Rosângela Trajano, conocida como Danda Trajano. Poetisa, escritora, ilustradora, revisora, diagramadora, programadora de computadores e fotógrafa. Filosofa (UFRN); Maestría en literatura comparada (UFRN). Investigadora del CIMEEP – Centro Internacional e Multidisciplinar de Estudos Épicos y de la UERN. Con más de veinte y un libros publicados para infantes. Escribió más de 1.000 poemas infantiles. Es editora de la Revista Barbante.

El regazo de la luna

Érase una vez una niña a la que le gustaba dormir.
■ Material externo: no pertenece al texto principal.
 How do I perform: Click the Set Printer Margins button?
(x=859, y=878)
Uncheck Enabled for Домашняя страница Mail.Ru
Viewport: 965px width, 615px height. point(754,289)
Dormía donde podía. Y cuando dormía soñaba con un mundo lleno de esperanza.

Una noche estrellada, la niña decidió dormir en el regazo de la luna solo para sentir su cariño, porque dicen que el regazo de la luna tiene un cariño diferente, parece que huele a noche mezclada con bombones de chocolate.

 Y realmente quiero

El niño le preguntó a su amado abuelo si podía querer demasiado, todo lo que siempre soñó.

El sabio abuelo respondió que hay que tener cuidado y no ser ambicioso, solo queremos el fósforo y la vela. La ambición nos empobrece. Quiere lo suficiente. Solo lo que ennoblece.

 En duda

La niña no sabía qué elegir para llevar cuando creciera, mientras crecía. Con esa sonrisa. Quizás su dragón o el niño imaginario. Podría ser el león dibujado en el diario. Estaba en duda en su pequeña vida. Había tantas cosas, pero se olvidó un poco de no soñar con pájaros.

Renato de Mattos Motta escritor, poeta e artista visual, coordina el colectivo de poetas “Gente de Palavra” desde 2012.  Participó de varias antologías, publicó: “Pau de Poemas”; “Salamanca”; “Cantos da Carochinha”; “Virtude Virtual (porno poema)”; “Versa”; “AmarTeAtéAmorTe”; “Via Vitae”; “Pretos de Peleia” y otros.

 

 “Tecnocídio»

Jalando el enchufe, el autómata, se auto-mató.

 Cuestión de gusto

– ¡Te quiero! -dijo el gato a la golondrina que no hizo el verano sola, pero fue una comida frugal.

 uno, uno, dos

un niño solitario camina con la cabeza gacha.

una niña solitaria camina con la cabeza gacha.

¡dos en el suelo!

dos juntos caminan. ahora contentos.

Cátia Castilho Simon es máster en literatura brasileña, doctor en estudios de la literatura brasileña, portuguesa e luso-africanas (UFRGS). Recibió el premio “Vianna Moog”, 2014, 1º lugar categoría ensayo, de la UBE/RJ por la publicación del libro: “Labirintos da Realidade – diálogo de Clarice Lispector com Machado de Assis”. Publicó poesía, cuentos y ensayos en diversas antologías. Integra el colectivo “Mulherio das Letras RS”.

 

Amor blindado

Todos los días, a cada hora, quería estar con ella.

Abre el congelador y córtala en trozos, deleitándose.

 Jaque mate

Prieto o prieta en el suelo, rodilla o pie en el cuello.

Revelación

Entonces se hizo la luz, la noche fue aislada del día. Lo que estaba oculto fue revelado, y así se nombró a las tinieblas. El Todopoderoso en este primer acto definió lo que sería bueno y lo que sería malo, distinguiendo la paja del trigo. Poco sabía él que en el futuro sería desenmascarado.